To support the improvement of the oral health of Canadians and fulfill our international responsibilities, the government works with partners and stakeholders nationally and globally, including organizations in the professional, regulatory and educational domains, such as the Canadian Dental Association and the Canadian Dental Regulatory Authorities Federation. We have also collaborated with international health and dental organizations, such as the World Health Organization, and oral health authorities around the world.
These initiatives demonstrate that our government is playing a constructive role in supporting access to dental care for Canadians. We look forward to participating in the study of dental care to be conducted by the House of Commons Standing Committee on Health, of which I am proud to say I am member.
However, we know that dental care is only one aspect of the health care system for Canadians. The government has a strong interest in improving the health care system so that it can meet the needs of Canadians now and into the future. With an aging population, increasing rates of chronic disease and cost pressures tied to new drugs and technologies, our system must adapt if it is to deliver better care and better outcomes at a cost that is affordable.
Our government is committed to strengthening health care, including improving access to primary care, mental health services, home and palliative care, and implementing national universal pharmacare for Canadians.

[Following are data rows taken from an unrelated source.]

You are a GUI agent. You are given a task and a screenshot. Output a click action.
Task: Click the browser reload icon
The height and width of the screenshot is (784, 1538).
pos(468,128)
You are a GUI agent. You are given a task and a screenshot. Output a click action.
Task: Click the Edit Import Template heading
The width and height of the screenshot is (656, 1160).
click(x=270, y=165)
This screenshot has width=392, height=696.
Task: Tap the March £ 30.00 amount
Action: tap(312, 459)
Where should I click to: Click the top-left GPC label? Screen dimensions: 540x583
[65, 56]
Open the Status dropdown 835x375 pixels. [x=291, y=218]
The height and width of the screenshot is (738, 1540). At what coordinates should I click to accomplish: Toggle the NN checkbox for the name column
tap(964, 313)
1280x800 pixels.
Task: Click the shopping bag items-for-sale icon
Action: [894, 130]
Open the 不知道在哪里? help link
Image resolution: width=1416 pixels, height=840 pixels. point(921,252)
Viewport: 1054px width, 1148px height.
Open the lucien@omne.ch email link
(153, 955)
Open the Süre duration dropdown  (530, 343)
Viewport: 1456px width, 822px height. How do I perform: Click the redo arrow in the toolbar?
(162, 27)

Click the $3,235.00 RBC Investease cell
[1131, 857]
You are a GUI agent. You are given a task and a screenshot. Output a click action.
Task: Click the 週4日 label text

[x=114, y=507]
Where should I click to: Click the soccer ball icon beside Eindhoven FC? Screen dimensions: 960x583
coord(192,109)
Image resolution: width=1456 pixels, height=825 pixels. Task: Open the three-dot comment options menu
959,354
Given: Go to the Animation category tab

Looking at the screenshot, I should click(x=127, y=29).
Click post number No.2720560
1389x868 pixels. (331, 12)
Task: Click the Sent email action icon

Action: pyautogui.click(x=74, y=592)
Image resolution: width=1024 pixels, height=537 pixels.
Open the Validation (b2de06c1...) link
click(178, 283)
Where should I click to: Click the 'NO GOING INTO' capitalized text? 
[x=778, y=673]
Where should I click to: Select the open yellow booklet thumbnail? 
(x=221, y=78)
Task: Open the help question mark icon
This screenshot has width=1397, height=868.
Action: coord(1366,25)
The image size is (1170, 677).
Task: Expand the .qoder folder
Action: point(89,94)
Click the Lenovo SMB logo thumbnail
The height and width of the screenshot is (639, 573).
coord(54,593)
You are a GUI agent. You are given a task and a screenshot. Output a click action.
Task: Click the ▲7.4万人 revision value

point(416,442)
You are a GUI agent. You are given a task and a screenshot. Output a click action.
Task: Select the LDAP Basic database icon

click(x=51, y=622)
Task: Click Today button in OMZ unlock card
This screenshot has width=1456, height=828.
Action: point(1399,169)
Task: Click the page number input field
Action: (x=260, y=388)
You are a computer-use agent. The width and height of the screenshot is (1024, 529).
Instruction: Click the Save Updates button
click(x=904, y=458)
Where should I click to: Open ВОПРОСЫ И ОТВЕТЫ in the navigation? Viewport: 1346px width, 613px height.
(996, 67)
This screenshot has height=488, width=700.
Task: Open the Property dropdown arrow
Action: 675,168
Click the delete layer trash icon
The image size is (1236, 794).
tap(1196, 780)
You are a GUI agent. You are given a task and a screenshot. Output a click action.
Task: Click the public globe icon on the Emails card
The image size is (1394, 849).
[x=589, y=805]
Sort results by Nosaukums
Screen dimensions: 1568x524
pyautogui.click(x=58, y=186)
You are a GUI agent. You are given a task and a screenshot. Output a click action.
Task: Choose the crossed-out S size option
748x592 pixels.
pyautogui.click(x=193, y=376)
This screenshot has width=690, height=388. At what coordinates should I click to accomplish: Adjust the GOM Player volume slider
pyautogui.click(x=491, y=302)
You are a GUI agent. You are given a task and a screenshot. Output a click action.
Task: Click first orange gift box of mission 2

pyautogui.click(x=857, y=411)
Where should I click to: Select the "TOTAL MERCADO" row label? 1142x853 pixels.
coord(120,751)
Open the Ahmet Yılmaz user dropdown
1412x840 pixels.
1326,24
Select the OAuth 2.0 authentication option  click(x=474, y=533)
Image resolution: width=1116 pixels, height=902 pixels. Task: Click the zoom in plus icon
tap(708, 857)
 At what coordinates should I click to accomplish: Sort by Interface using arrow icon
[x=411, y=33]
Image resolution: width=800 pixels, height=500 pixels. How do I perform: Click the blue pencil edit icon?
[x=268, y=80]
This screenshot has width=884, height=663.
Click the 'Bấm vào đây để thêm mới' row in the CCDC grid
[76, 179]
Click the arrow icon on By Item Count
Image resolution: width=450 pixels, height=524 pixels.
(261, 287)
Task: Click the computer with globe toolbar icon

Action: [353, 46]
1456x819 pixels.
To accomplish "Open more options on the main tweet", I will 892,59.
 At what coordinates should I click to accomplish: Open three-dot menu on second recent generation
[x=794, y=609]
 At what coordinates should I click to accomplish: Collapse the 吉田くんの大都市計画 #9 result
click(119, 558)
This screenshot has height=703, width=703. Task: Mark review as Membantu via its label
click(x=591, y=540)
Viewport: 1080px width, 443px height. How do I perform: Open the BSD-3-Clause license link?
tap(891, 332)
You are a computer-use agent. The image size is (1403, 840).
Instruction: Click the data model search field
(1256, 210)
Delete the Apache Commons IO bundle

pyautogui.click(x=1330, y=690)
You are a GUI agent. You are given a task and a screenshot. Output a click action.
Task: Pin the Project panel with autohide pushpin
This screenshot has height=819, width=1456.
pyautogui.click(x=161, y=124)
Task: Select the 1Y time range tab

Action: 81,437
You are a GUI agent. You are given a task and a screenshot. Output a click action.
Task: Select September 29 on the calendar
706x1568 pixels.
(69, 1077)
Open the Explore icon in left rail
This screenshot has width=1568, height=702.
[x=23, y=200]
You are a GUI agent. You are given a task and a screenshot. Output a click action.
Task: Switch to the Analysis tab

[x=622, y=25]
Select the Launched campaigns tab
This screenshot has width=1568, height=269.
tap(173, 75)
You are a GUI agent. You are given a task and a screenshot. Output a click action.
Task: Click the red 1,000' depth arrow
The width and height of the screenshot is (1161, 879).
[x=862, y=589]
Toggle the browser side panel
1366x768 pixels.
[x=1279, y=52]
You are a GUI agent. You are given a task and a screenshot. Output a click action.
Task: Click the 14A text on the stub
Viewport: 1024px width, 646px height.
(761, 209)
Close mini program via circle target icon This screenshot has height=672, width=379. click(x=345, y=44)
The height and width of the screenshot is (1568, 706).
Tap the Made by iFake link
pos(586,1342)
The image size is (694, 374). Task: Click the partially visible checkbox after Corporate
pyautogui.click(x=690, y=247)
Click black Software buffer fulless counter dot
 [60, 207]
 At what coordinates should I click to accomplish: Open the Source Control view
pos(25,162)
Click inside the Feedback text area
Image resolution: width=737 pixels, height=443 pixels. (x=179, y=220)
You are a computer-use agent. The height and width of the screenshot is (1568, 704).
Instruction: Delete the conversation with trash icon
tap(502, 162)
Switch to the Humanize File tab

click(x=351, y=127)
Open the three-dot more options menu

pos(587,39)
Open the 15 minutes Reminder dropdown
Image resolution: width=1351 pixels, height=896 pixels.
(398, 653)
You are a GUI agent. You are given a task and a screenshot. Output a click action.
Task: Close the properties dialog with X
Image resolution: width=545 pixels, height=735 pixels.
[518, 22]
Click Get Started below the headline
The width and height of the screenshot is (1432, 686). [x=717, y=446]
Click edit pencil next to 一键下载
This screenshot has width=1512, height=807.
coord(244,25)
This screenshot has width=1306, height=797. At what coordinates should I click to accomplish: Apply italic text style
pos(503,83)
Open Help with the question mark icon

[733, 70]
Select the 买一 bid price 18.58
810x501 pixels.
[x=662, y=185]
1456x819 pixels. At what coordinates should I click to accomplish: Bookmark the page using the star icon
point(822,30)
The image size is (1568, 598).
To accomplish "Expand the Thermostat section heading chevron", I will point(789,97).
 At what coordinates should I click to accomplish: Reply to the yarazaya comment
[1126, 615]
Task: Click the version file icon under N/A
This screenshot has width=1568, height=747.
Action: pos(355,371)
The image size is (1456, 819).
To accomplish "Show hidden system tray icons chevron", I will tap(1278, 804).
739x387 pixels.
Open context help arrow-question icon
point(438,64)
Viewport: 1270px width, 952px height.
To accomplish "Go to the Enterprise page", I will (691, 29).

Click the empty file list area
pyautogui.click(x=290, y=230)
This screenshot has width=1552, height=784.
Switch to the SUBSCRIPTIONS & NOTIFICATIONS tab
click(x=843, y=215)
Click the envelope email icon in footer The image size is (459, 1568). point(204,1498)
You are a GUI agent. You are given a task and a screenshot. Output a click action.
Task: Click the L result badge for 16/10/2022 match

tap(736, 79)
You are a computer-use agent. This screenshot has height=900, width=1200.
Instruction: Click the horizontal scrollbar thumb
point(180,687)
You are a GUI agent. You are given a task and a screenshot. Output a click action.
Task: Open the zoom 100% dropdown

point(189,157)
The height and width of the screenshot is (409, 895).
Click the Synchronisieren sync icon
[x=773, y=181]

These commitments build on our actions over the last several years to improve access to mental health services, home and palliative care, and prescription drugs.
Our joint work with provinces and territories has been particularly successful and provides a good model for future joint work on health care. Federal, provincial and territorial governments reached an agreement on a common statement of principles for shared health priorities in 2017, which outlines key priorities for federal investments in mental health and addictions, as well as home and community care.
The common statement reaffirms our shared commitment to report on results to Canadians through common indicators; to improve the affordability, accessibility and appropriate use of prescription drugs; to support health innovation; and to engage with regional and national indigenous leaders on their priorities for improving the health outcomes of indigenous peoples. Under this agreement, federal investments of $11 billion over 10 years are being used by provinces and territories to address specific needs in our health care system, such as increasing the availability of home and palliative care and helping youth access needed mental health services.
We will continue to build on this progress as we work to implement the commitments outlined in the mandate letter of the Minister of Health, including improving access to primary care, setting national standards for access to mental health services, and continuing to make home and palliative care more available across the country. In this respect, the government looks forward to learning more about the challenges faced by Canadians in accessing dental care and will actively participate in the study of this important issue by the House of Commons Standing Committee on Health.